[Material shown Boundary: Start]

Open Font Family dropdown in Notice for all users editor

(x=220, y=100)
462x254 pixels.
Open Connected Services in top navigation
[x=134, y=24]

[Material shown Boundary: End]

> Directions: Each line from the one with "462x254 pixels." through the last line of the records above must be retyped exactly, and no other line may be given.

> Your response:
462x254 pixels.
Open Connected Services in top navigation
[x=134, y=24]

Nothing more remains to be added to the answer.